En septembre dernier, Patricia Dunn avait dû quitter la présidence du conseil d'administration de Hewlett-Packard. Elle avait alors admis avoir engagé des détectives privés pour qu'ils mettent sur...

En septembre dernier, Patricia Dunn avait dû quitter la présidence du conseil d'administration de Hewlett-Packard. Elle avait alors admis avoir engagé des détectives privés pour qu'ils mettent sur écoutes des journalistes ainsi qu'un membre du conseil d'administration qui dévoilait à la presse le contenu des sessions du conseil.
 
HP avait alors conclu en décembre 2006 un accord à l'amiable de 14,5 millions de dollars avec la justice californienne, qui avait engagé des poursuites judiciaires concernant cette affaire d'espionnage. Elle accusait en effet Hewlett-Packard d'avoir eu recours à des méthodes illégales.
 
Aujourd'hui, Reuters annonce qu'un juge californien a abandonné, le 14 mars dernier, toutes les charges qui pesaient contre l'ex-dirigeante Patricia Dunn.
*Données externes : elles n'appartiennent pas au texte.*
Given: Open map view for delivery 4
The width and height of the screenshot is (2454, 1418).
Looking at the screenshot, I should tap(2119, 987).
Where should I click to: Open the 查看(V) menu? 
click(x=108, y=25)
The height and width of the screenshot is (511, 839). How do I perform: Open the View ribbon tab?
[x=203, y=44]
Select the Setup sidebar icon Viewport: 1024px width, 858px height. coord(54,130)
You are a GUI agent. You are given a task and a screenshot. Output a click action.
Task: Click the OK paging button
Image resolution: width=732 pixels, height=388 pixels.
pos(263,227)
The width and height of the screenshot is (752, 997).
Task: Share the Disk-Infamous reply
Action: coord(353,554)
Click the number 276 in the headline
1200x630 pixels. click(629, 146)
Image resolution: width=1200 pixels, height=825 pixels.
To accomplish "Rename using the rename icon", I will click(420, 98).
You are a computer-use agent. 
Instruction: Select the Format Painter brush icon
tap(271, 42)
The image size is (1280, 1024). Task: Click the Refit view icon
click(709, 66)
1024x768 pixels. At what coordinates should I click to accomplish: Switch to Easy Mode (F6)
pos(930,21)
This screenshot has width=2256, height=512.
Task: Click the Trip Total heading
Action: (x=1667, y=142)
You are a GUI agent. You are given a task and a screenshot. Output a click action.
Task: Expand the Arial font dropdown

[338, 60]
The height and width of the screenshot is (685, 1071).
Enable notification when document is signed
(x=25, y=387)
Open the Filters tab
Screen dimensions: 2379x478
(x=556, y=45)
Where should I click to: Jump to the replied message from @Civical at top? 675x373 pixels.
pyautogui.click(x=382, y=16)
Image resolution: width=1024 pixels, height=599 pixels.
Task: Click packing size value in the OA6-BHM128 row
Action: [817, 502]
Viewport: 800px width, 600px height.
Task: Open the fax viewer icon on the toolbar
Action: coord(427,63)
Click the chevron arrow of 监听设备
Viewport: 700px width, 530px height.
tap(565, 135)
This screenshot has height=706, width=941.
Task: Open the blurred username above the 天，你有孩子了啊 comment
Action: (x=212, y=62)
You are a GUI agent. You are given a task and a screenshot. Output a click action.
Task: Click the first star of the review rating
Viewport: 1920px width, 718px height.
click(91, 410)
Ray Cunningham, le juge du tribunal du comté de Santa Clara en charge de cette affaire, aurait pris en compte le mauvais état de santé de l'accusée, celle-ci étant atteinte d'un cancer du sein.
 
Néanmoins, les trois autre prévenus, c'est-à-dire Kevin Hunsacker, l'ex-responsable de l'éthique chez HP, ainsi que Ronald DeLia et Matthew DePante, les deux détectives impliqués, ont été condamnés à 96 heures de travaux d'intérêt général.